-- start of Task inputs --

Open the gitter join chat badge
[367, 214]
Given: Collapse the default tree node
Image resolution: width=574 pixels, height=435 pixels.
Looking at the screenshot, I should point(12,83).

-- end of Task inputs --

From the data above, pick out every line that contains the string "tree". Case matters.

## Response to the task
Given: Collapse the default tree node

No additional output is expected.